In the case of CFTR protein modulation, Vertex Pharmaceuticals looks for small molecule correctors and potentiators. Simply put, a corrector gets the CFTR protein to the membrane in larger numbers. This would be helpful in the Class II CF mutations such as delta F508. A potentiator works on the protein already at the membrane, increasing its effectiveness. This kind of drug could potentially be beneficial in several of the mutation classes.
VX-770, an investigational CFTR potentiator, is intended to increase chloride ion transport through the defective CFTR protein. Vertex chose to specifically look at people with the Class III G551D mutation in the early phase trials of VX-770, because in this mutation, the protein is already where it needs to be on the membrane. It just needs to be tweaked to open properly. They figured that although only 4% of people with CF carry this mutation, the odds of showing effectiveness would be best in this small group of patients.
And, indeed, they were right! Not only did Phase II trials show a marked (10%) improvement in lung function after only two weeks of treatment, they also showed that both nasal potential difference (PD) and sweat chloride levels moved distinctly toward normalized values (this is exciting because no treatment ever has shown to change the sweat chloride levels). Importantly, when people stopped taking the drug, lung function values, sweat chloride values and nasal PD values returned to their baseline values.
Based on these positive results, Vertex is now initiating larger, Phase III trials. These are designed to look at larger numbers of children and adults with the G551D mutation over a longer period of time. In addition, a Phase II study of VX-770 in patients with CF aged 12 years and older who are homozygous for delta F508 is planned to start in the third quarter of 2009. The hope is that VX-770 will measurably increase the effectiveness of the small amount of CFTR protein that actually makes it to the membrane in Delta F508 CF. If so, then all we need is a corrector to get more of the protein to the membrane, and throw in a dash of VX-770 to create a “Vertex-cocktail” of sorts.
Vertex is hoping that VX-809 is just that corrector (and so am I). This molecule is designed to increase the amount of deltaF508 CFTR protein on the surface of cells lining the airway. It is one phase behind VX-770. So far, Phase I studies have not shown any safety or tolerability issues. A Phase II study of this drug is now underway. Where can I sign up?

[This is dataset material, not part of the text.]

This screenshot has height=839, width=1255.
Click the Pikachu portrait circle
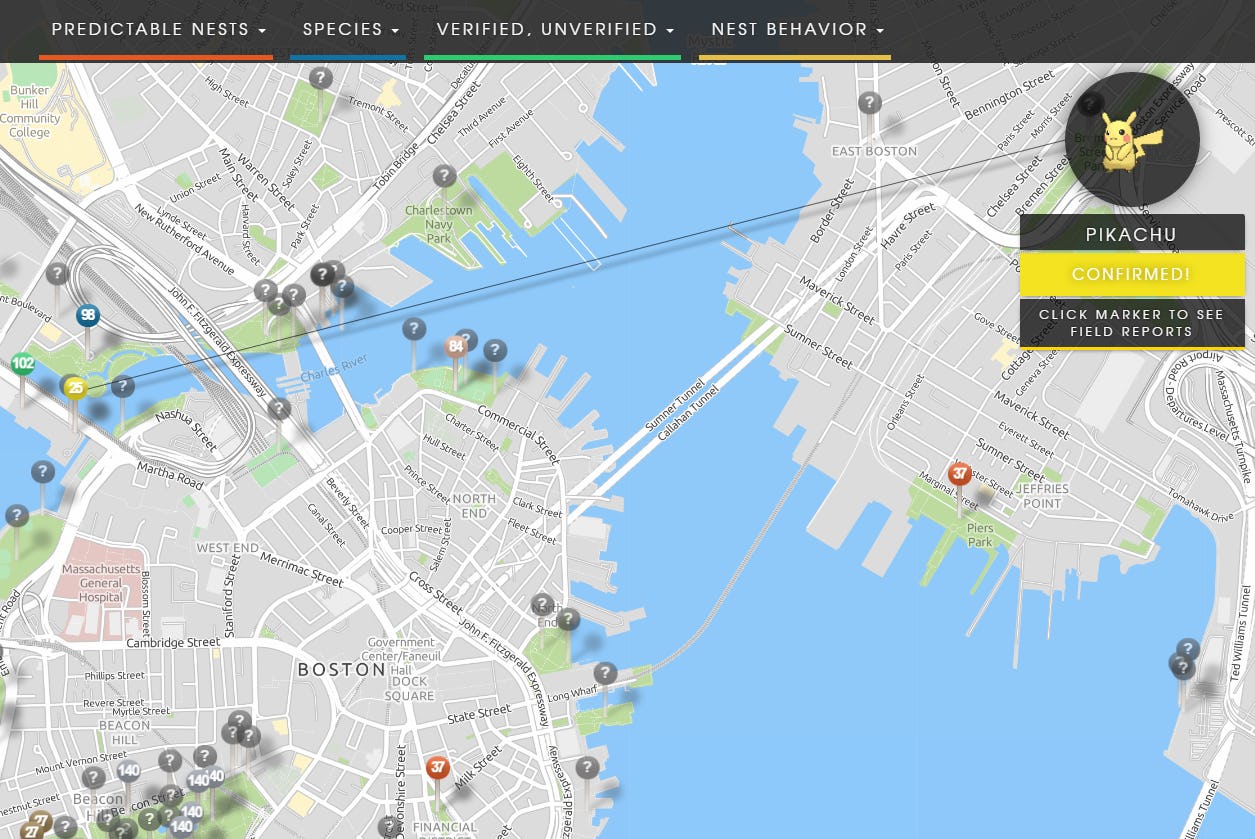[1131, 140]
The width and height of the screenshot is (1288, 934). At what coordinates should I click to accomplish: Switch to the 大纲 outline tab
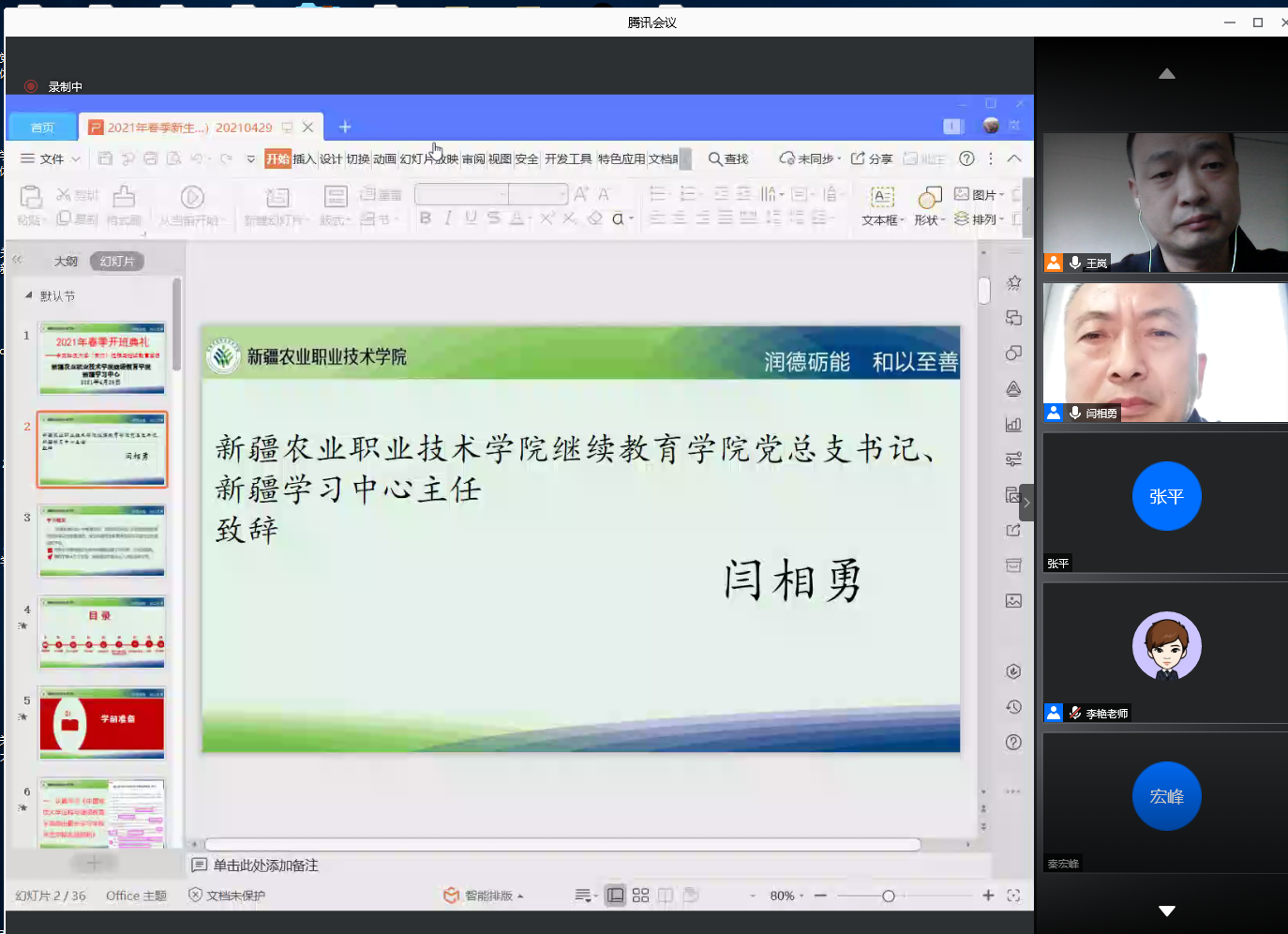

In summary, I think the message is this: There is serious cause for hope that one day soon, we will take yet another daily pill (or two…) that is going to improve our lives beyond anything that has yet been discovered. Is it going to “cure” CF? Not likely. A scarred pancreas is not suddenly going to produce enzymes or insulin. Damaged lung tissue is still damaged. I am not suddenly going to have a normal FEV1. But if I knew that a daily pill might slow or even halt the downward slide of lung function that has up until now seemed inevitable…I’d be pretty psyched! I might even volunteer to write an article about it. I only have one suggestion for Vertex Pharmaceuticals. Will you please give these things proper names?